周明琴, 张应应, 孙雅, 孙吉, 荣腾中, 李曼曼. 张损失函数下贝塔负二项模型概率参数的经验贝叶斯估计量[J]. 应用概率统计, 2021, 37(5): 478-494. DOI: 10.3969/j.issn.1001-4268.2021.05.004
引用本文: 周明琴, 张应应, 孙雅, 孙吉, 荣腾中, 李曼曼. 张损失函数下贝塔负二项模型概率参数的经验贝叶斯估计量[J]. 应用概率统计, 2021, 37(5): 478-494. DOI: 10.3969/j.issn.1001-4268.2021.05.004
ZHOU Mingqin, ZHANG Yingying, SUN Ya, SUN Ji, RONG Tengzhong, LI Manman.

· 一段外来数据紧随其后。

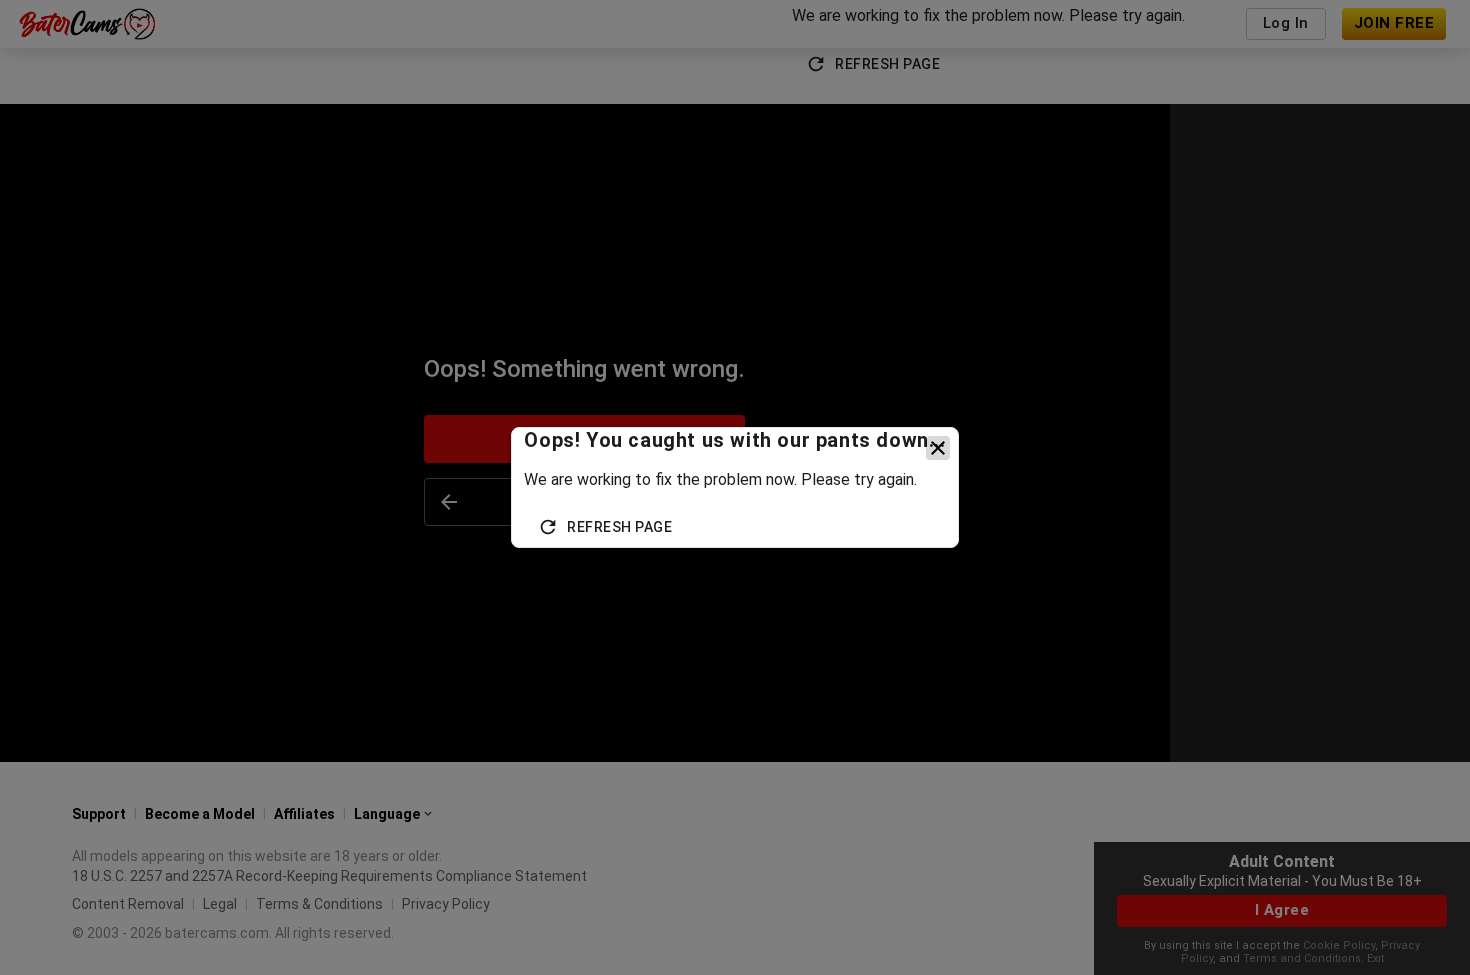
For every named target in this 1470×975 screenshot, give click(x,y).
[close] (938, 448)
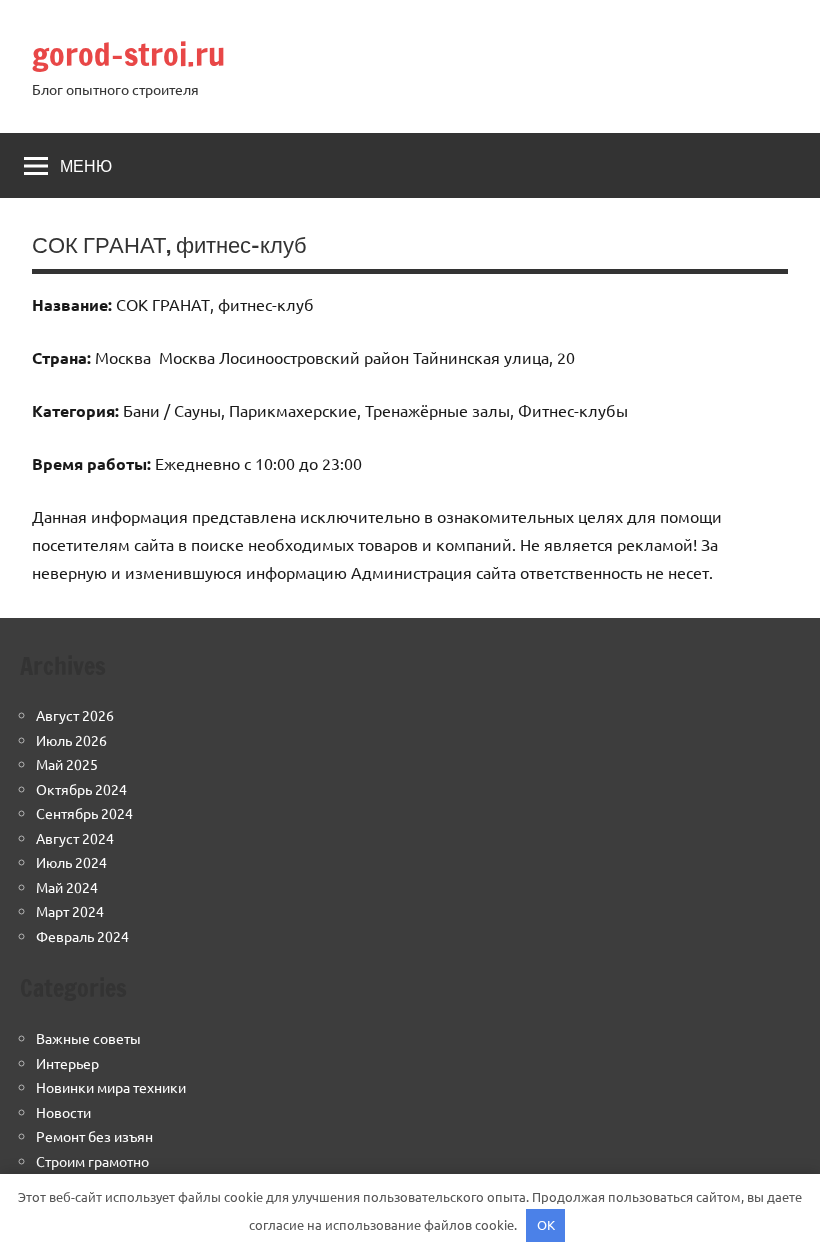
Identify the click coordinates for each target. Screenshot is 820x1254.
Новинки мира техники (111, 1087)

The Empirical Bayes Estimators of the Probability Parameter of the Beta-Negative Binomial Model under Zhang's Loss Function[J]. Chinese Journal of Applied Probability and Statistics, 2021, 37(5): 478-494. DOI: 10.3969/j.issn.1001-4268.2021.05.004
Citation: ZHOU Mingqin, ZHANG Yingying, SUN Ya, SUN Ji, RONG Tengzhong, LI Manman. The Empirical Bayes Estimators of the Probability Parameter of the Beta-Negative Binomial Model under Zhang's Loss Function[J]. Chinese Journal of Applied Probability and Statistics, 2021, 37(5): 478-494. DOI: 10.3969/j.issn.1001-4268.2021.05.004

张损失函数下贝塔负二项模型概率参数的经验贝叶斯估计量

The Empirical Bayes Estimators of the Probability Parameter of the Beta-Negative Binomial Model under Zhang's Loss Function

  • 摘要: 对于贝塔负二项模型的概率参数,我们推荐并解析地计算了张损失函数下的贝叶斯估计量张损失函数对总的高估和总的低估有相等的惩罚.该估计量使后验期望张损失最小化. 在平方误差损失函数下,我们还计算了常用的贝叶斯估计量. 此外,我们得到了后验期望张损失在两个贝叶斯估计量下的估计. 然后,我们分别用矩法和极大似然估计法给出了贝塔负二项模型超参数估计量的两个定理. 因此, 利用这两个定理估计的超参数,得到了张损失函数下概率参数的经验贝叶斯估计量. 在数值模拟中,我们例证了三件事. 首先,我们举例说明了贝叶斯估计量和后验期望张损失的两个不等式. 其次,我们证明了矩估计量和极大似然估计量是超参数的一致估计量. 第三,我们计算了贝塔负二项模型与模拟数据的拟合优度. 最后,我们利用贝塔负二项式模型,考虑四种情况来拟合一个真实的保险理赔数据.

     

    Abstract: For the probability parameter of the beta-negative binomial model, we recommend and analytically calculate the Bayes estimator under Zhang's loss function which penalizes gross overestimation and gross underestimation equally. This estimator minimizes the posterior expected Zhang's loss (PEZL). We also calculate the usual Bayes estimator under the squared error loss function. Moreover, we obtain the PEZLs evaluated at the two Bayes estimators. After that, we show two theorems about the estimators of the hyperparameters of the beta-negative binomial model by the moment method and the maximum likelihood estimation (MLE) method, respectively. Hence, the empirical Bayes estimator of the probability parameter under Zhang's loss function is obtained with the hyperparameters estimated from the two theorems. In the numerical simulations, we have illustrated three things. Firstly, we have exemplified the two inequalities of the Bayes estimators and the PEZLs. Secondly, we have illustrated that the moment estimators and the maximum likelihood estimators (MLEs) are consistent estimators of the hyperparameters. Thirdly, we have calculated the goodness-of-fit of the beta-negative binomial model to the simulated data. Finally, we consider four cases to fit a real insurance claims data by utilizing the beta-negative binomial model.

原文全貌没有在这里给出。